**Collected data**:
<<<<
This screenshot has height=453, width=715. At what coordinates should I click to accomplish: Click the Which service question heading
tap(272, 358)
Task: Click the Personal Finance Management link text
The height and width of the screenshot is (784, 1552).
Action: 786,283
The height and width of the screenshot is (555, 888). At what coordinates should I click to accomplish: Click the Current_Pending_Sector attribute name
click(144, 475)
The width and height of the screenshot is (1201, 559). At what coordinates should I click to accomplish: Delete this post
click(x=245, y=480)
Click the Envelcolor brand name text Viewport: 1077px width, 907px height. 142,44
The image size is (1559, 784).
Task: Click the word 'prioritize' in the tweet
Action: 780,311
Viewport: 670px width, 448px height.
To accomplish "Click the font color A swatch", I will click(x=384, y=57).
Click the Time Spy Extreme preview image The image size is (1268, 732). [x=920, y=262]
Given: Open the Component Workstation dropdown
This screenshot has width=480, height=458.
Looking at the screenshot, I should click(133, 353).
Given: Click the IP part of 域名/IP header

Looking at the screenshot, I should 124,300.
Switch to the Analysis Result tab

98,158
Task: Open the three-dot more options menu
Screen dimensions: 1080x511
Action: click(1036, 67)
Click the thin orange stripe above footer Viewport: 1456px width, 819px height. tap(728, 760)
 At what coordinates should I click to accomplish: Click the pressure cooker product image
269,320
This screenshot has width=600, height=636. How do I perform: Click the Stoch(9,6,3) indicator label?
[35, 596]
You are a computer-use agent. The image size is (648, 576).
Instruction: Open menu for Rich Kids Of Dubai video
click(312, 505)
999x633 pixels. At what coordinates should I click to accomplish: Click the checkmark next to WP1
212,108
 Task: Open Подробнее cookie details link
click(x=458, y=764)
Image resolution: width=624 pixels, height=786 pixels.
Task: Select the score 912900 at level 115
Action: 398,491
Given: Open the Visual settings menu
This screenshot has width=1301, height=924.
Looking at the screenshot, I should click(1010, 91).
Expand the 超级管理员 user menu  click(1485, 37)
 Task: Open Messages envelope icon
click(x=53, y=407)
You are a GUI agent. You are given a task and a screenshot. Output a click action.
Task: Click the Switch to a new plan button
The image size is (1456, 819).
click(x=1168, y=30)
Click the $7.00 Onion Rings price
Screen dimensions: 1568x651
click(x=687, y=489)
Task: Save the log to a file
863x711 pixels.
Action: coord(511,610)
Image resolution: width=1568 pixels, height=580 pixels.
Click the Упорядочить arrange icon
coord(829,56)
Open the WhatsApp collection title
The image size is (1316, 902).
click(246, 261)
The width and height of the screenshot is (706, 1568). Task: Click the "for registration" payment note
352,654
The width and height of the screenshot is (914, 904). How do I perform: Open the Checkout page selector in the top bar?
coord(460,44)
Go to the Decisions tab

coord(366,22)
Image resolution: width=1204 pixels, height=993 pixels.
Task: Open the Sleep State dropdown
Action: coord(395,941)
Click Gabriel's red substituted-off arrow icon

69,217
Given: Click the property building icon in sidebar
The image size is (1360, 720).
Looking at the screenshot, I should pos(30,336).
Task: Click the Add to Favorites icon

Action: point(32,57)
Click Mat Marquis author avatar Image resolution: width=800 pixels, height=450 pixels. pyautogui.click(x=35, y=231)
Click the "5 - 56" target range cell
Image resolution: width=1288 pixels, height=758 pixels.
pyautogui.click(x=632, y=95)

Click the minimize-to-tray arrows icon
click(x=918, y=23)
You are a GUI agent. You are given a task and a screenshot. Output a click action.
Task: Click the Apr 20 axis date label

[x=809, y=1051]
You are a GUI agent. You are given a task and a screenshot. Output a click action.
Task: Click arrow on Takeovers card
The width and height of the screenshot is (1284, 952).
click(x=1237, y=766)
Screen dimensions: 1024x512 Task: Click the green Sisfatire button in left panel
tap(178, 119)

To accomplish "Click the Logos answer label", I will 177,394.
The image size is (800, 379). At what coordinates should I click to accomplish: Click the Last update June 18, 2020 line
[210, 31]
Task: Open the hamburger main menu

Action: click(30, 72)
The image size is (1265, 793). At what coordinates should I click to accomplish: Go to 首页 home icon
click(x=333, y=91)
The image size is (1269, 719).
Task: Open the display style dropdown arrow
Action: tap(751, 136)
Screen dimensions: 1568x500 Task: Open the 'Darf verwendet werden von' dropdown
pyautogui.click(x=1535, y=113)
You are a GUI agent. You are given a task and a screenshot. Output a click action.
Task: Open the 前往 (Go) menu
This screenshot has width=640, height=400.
>>>>
**What you need to do**:
After locating the line with "The image size is (1456, 819)." above, return that line and every later line through the one with "Given: Click the property", word for word and with nothing else.

**Reply**:
The image size is (1456, 819).
click(x=1168, y=30)
Click the $7.00 Onion Rings price
Screen dimensions: 1568x651
click(x=687, y=489)
Task: Save the log to a file
863x711 pixels.
Action: coord(511,610)
Image resolution: width=1568 pixels, height=580 pixels.
Click the Упорядочить arrange icon
coord(829,56)
Open the WhatsApp collection title
The image size is (1316, 902).
click(246, 261)
The width and height of the screenshot is (706, 1568). Task: Click the "for registration" payment note
352,654
The width and height of the screenshot is (914, 904). How do I perform: Open the Checkout page selector in the top bar?
coord(460,44)
Go to the Decisions tab

coord(366,22)
Image resolution: width=1204 pixels, height=993 pixels.
Task: Open the Sleep State dropdown
Action: coord(395,941)
Click Gabriel's red substituted-off arrow icon

69,217
Given: Click the property building icon in sidebar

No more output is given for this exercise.